»»

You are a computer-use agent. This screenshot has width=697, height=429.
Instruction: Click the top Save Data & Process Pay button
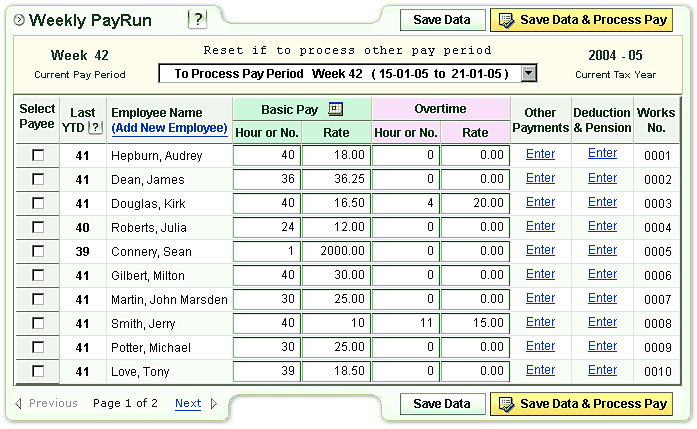[x=581, y=20]
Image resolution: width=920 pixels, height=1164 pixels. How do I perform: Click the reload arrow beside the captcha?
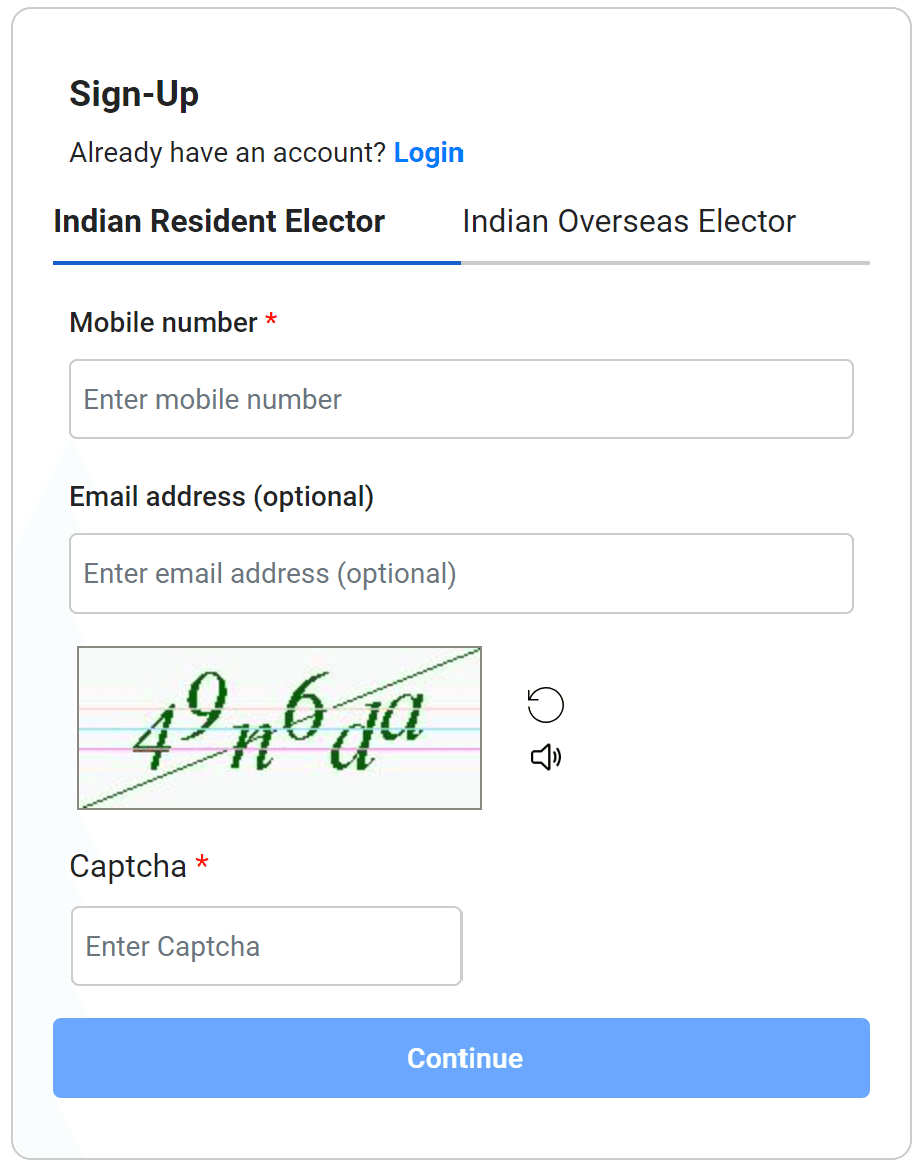coord(545,704)
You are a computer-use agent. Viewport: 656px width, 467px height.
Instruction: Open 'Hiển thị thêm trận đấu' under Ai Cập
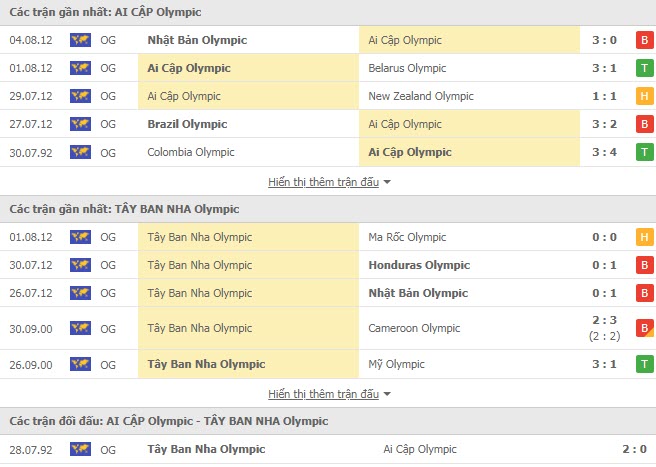[323, 182]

««

> [Directions for this task] Could you restate every entry above word for word, leaving out the pictures?

> [Exercise solution]
You are a computer-use agent. This screenshot has width=697, height=429.
Instruction: Click the top Save Data & Process Pay button
[x=581, y=20]
Image resolution: width=920 pixels, height=1164 pixels. How do I perform: Click the reload arrow beside the captcha?
coord(545,704)
You are a computer-use agent. Viewport: 656px width, 467px height.
Instruction: Open 'Hiển thị thêm trận đấu' under Ai Cập
[323, 182]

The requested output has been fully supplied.